Return every line below in which "computer" appears.

--- START ---

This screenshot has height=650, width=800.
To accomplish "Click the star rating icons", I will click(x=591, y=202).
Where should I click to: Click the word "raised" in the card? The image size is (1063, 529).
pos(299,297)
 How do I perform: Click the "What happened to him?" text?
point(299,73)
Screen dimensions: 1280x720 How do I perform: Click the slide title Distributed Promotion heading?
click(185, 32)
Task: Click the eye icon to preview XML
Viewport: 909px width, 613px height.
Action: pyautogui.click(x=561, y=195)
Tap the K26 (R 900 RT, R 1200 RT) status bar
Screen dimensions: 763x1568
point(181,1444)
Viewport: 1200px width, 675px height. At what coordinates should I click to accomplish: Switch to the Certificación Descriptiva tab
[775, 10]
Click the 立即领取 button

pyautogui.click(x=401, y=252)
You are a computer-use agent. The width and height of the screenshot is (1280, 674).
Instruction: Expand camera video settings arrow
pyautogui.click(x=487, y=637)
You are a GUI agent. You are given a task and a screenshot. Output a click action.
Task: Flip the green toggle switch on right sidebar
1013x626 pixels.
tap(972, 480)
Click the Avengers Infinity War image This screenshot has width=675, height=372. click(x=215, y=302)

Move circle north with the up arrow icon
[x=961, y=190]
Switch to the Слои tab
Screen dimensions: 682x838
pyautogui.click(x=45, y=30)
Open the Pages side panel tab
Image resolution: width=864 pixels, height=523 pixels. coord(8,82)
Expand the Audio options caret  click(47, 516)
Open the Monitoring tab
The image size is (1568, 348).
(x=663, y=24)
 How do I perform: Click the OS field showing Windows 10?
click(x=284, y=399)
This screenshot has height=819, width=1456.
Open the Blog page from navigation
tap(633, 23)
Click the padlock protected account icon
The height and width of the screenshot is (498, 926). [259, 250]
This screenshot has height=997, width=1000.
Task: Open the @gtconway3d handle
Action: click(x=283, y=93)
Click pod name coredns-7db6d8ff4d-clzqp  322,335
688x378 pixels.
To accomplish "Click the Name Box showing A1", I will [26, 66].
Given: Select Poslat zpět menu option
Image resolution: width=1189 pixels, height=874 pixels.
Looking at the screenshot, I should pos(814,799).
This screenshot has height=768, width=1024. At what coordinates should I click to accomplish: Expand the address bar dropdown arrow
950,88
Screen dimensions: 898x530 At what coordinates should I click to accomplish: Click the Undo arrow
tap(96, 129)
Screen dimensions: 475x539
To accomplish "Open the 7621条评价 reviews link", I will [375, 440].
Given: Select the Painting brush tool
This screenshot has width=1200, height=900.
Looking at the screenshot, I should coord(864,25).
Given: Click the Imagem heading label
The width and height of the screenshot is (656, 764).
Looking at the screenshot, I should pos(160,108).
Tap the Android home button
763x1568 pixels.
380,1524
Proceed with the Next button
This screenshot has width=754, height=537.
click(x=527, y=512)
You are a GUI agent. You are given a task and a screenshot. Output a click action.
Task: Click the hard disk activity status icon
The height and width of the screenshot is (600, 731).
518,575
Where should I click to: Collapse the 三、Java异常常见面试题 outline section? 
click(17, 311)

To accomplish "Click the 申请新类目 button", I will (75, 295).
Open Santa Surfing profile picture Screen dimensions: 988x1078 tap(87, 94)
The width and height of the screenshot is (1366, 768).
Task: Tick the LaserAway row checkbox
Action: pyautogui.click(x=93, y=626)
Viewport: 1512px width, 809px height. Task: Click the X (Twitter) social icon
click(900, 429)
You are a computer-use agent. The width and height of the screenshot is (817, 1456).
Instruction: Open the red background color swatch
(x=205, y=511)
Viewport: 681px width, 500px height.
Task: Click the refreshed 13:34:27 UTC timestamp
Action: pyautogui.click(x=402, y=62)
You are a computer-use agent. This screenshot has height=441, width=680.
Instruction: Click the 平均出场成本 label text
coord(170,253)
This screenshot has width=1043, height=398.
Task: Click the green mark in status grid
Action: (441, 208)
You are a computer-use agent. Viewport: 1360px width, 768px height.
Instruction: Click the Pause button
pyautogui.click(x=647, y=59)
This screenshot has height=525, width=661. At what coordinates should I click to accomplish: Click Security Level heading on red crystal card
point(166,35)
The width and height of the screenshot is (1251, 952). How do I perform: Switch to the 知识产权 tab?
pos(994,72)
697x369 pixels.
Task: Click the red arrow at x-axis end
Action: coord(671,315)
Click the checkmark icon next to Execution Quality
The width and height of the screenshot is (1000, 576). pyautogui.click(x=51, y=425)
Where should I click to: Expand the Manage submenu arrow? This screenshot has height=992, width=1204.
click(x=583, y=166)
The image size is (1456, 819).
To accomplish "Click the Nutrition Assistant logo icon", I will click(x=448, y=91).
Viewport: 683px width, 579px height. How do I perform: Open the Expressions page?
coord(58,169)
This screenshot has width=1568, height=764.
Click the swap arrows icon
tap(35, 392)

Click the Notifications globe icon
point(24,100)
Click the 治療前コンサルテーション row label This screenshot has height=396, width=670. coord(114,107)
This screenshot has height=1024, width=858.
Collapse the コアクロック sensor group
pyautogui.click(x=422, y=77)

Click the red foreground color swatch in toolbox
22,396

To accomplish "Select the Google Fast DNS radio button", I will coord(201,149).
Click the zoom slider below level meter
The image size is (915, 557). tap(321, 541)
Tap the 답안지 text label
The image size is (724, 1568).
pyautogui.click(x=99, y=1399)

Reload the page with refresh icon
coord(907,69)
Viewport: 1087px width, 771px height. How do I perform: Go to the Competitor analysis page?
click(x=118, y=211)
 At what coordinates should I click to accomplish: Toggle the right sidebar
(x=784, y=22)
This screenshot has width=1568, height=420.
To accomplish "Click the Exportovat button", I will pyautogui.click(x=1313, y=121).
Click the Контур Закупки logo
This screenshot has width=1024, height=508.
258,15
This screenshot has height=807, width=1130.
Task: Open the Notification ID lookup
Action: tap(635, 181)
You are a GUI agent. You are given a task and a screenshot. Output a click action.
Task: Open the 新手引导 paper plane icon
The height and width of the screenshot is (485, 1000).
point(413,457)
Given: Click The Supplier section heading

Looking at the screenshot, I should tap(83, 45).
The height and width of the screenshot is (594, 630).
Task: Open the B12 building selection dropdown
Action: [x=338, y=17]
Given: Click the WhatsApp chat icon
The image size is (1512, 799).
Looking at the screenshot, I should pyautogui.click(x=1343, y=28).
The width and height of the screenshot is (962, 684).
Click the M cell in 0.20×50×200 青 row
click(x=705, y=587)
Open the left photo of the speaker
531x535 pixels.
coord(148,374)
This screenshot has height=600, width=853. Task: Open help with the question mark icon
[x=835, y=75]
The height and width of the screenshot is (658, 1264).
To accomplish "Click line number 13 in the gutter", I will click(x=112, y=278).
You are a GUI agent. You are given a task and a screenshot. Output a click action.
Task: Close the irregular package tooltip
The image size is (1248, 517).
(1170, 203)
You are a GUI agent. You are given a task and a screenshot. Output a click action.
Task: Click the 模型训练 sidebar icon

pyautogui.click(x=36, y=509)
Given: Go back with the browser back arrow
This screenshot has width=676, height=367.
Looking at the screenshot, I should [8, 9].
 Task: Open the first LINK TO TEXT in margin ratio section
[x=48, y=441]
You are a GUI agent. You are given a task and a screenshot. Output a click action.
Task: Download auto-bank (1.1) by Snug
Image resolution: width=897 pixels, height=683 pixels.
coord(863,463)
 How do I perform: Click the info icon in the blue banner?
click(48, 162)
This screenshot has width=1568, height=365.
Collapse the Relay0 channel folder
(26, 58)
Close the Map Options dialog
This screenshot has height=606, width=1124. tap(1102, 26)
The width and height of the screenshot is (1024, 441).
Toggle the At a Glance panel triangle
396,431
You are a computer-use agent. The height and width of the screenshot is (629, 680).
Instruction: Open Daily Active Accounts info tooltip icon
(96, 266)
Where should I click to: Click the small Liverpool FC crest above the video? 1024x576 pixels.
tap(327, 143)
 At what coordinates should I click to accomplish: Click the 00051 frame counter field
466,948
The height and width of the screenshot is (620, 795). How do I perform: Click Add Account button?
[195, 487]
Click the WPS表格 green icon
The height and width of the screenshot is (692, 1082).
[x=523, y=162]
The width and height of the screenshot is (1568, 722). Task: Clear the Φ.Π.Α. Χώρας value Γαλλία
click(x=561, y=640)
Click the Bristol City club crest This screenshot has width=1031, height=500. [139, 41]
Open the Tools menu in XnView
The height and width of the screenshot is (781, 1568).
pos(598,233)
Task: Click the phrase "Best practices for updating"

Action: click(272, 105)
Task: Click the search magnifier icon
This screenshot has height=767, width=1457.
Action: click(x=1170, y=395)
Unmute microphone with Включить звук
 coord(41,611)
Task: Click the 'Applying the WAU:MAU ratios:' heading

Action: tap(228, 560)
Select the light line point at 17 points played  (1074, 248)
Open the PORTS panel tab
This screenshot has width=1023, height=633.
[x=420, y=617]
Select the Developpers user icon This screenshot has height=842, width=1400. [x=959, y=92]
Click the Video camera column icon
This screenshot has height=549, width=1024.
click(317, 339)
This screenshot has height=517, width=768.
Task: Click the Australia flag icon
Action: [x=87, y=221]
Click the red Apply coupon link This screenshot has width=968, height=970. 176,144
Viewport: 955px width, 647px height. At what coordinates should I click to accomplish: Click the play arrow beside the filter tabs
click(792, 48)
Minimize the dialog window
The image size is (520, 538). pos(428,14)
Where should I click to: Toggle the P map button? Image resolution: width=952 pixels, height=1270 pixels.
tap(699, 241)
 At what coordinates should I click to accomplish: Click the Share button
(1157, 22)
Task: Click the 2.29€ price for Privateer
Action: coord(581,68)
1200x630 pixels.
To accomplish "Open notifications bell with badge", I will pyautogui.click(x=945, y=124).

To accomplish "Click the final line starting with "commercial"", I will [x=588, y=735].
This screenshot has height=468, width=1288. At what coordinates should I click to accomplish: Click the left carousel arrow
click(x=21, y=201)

--- END ---

* **Solution to this exercise**:
You are a computer-use agent. The width and height of the screenshot is (1280, 674).
You are a computer-use agent. The width and height of the screenshot is (817, 1456).
You are a computer-use agent. This screenshot has height=441, width=680.
You are a computer-use agent. Viewport: 1360px width, 768px height.
You are a computer-use agent. The height and width of the screenshot is (629, 680).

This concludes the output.